• United States

Why mgmt. software must reach out to small businesses

Apr 12, 20043 mins
Data CenterSmall and Medium Business

* SMBs need good management software as much as large businesses

High technology has long had a history of showing that smaller is better – reducing mainframes to desktops to handheld devices, packing ever more componentry onto smaller chips and reducing the weight and power of the data center to fit into a vest pocket.

From an infrastructure management perspective, it shouldn’t be too much of a stretch to look “downward” to managing smaller environments with fewer IT resources, those that nonetheless often face complexities and challenges similar to those of larger enterprises.

In the U.S. alone there are nearly 25 times the number of businesses from 50 to 1,000 employees as there are above 1,000 employees, and effective infrastructure management and security for smaller businesses will become increasingly essential for the world business community to evolve.

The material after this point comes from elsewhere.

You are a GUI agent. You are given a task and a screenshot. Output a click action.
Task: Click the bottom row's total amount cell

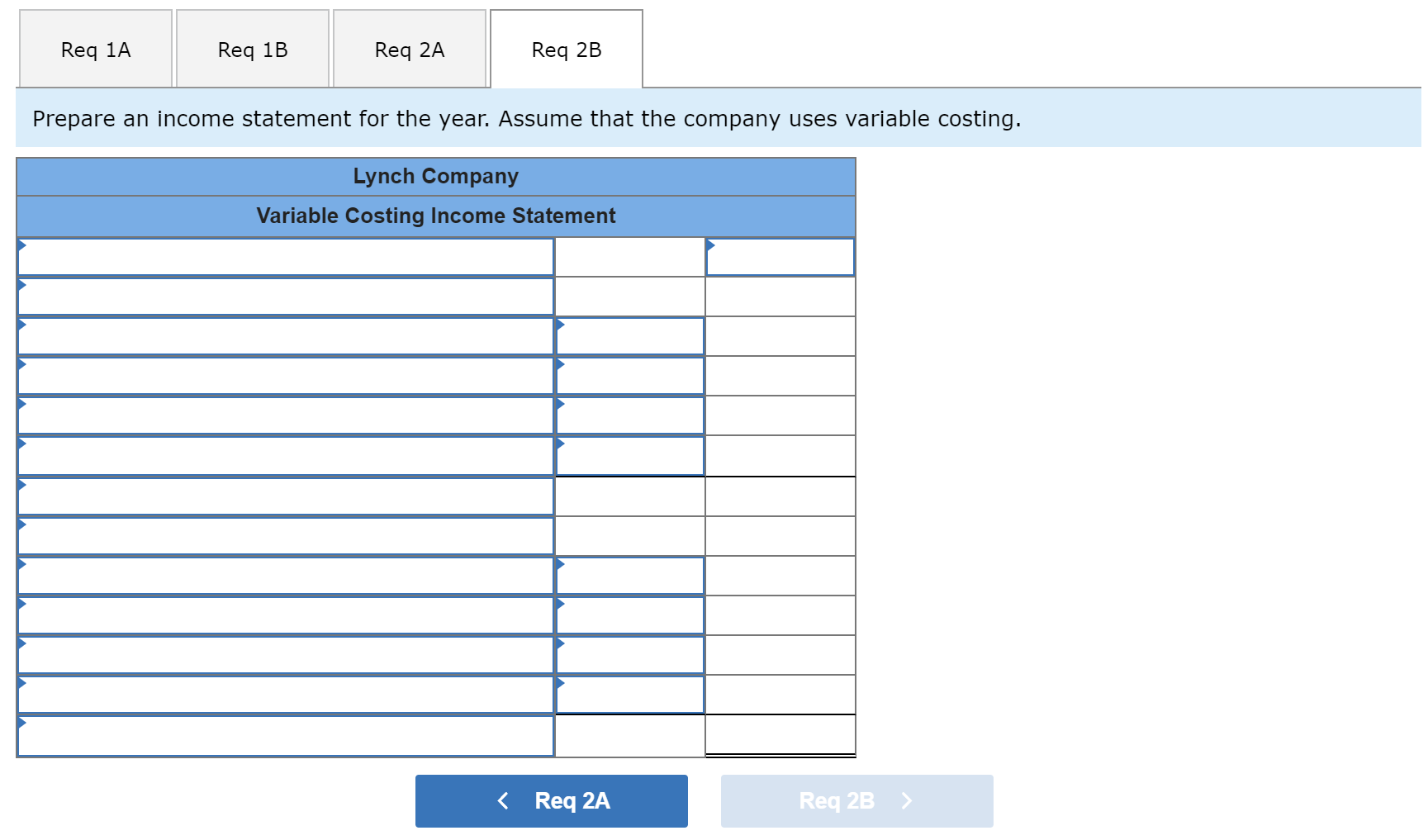[x=780, y=735]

Management for SMB must be in many respects as good, or even better, than management for larger enterprises. It must be robust, resilient, reliable and easy to use, and it must have service metrics fully competitive with those provided by its brethren in larger markets. Finally, it must be able to scale upwards, as smaller businesses grow, without being disruptive or forcing a “forklift” upgrade.

Given the evolution of business relationships today within the U.S. and globally, there is a generally unspoken phenomenon regarding the position of smaller businesses within global markets. As supply chains evolve and become more finely tuned, and business competition forces high-end consolidation, the relationship of smaller business to the larger conglomerates becomes one of tight integration with little room for failure. Smaller businesses must maintain the same levels of performance to sustain supply-chain competitiveness as do their bigger partners. If they falter, they not only suffer themselves, but they also can become a fatal link in a business process with revenue exponentially greater than their own individual annual sales.

Take for example an automobile manufacturer that integrates a stereo system made by a smaller, innovative supplier at least one ocean and one continent away. This feature may be one of superior quality and reduced price – and so results in overall competitive advantage. However, the development of the components of the stereo may depend on multiple companies spread across the planet, all of which have to be delivered on time to the final car assembly. If just one of the key stereo components is unavailable, the automobile manufacturer will have to make a choice between delaying shipment to ready buyers or making a substitute that can affect brand sales, brand satisfaction and brand loyalty. In other words, a protracted failure in the computer systems of a six-person company in Singapore might result in revenue losses in the many millions of dollars for a car manufacturer in Detroit.

Management software for smaller businesses is therefore not only a rich, largely untapped market – it also will become an ever more pivotal business requirement. Smaller businesses will have less wiggle room in a demanding, tightly integrated world – just as they will face dramatic upside opportunities to compete against larger suppliers. The total process will mean more innovative products and services worldwide, with a greater diversity of business sizes and business styles. But it will all fall apart – or certainly lead to a backlash towards corporate centralization – if smaller businesses aren’t provided more robust products to manage the performance and security of their environments.